======== Records shown ========

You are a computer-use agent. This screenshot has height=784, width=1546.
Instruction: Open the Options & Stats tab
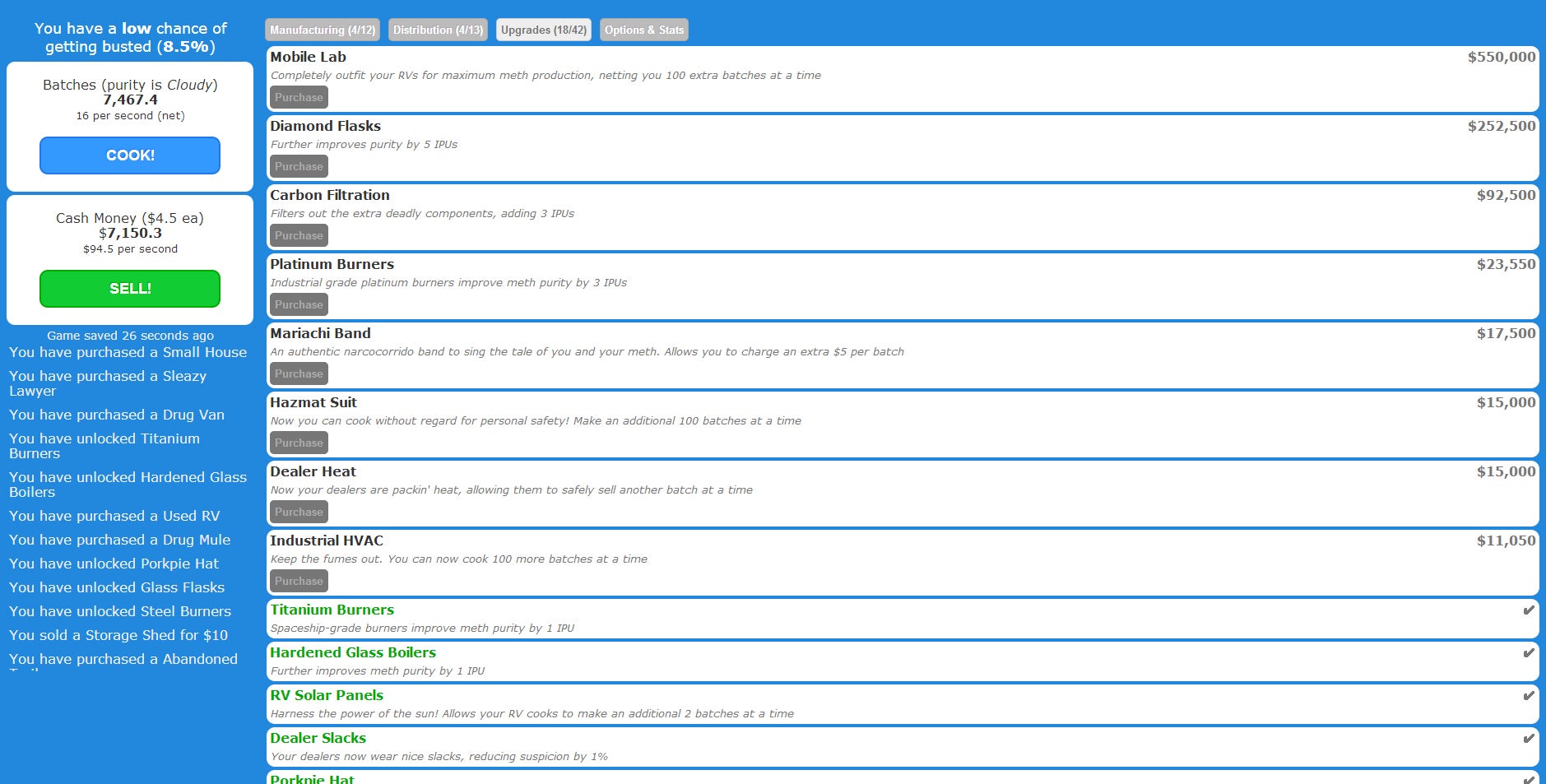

========
======== Records shown ========

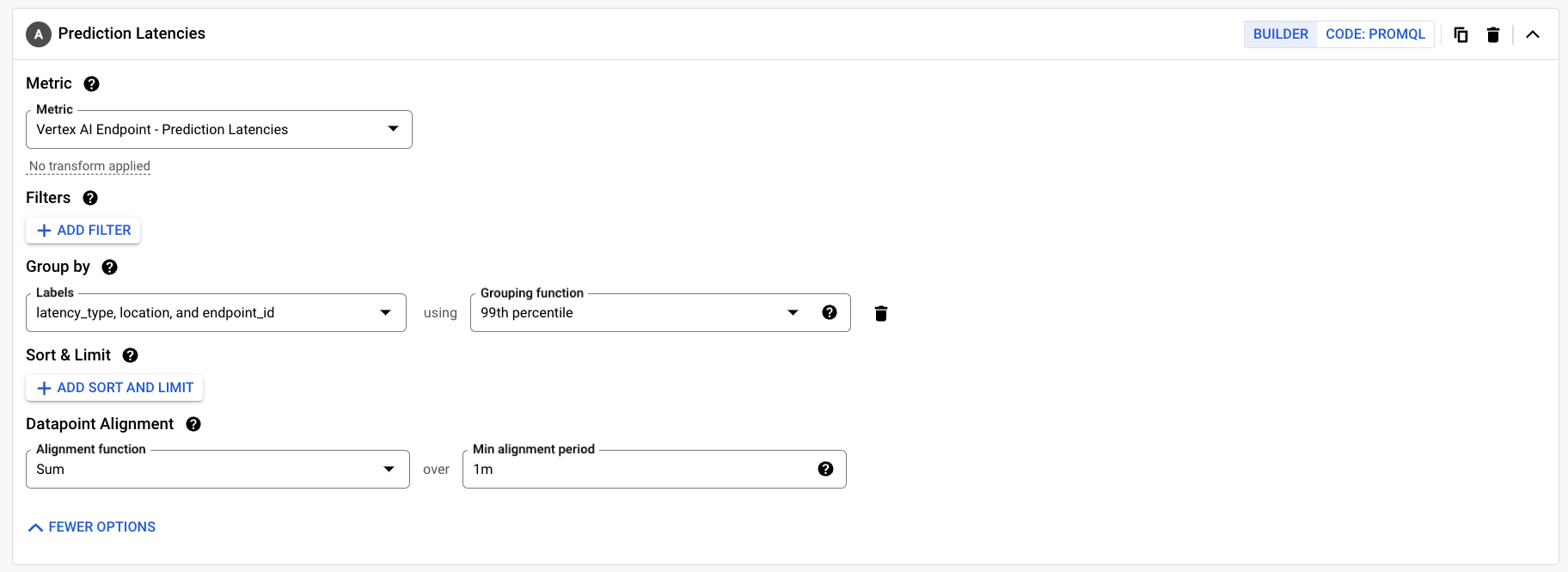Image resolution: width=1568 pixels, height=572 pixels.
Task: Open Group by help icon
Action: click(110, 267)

========

- _What to do_: Restate word for word the lines in the material above from the one with "You are a computer-use" to the one with "Instruction: Open the Options & Stats tab"; both of those lines count, and nothing else does.

- _Answer_:
You are a computer-use agent. This screenshot has height=784, width=1546.
Instruction: Open the Options & Stats tab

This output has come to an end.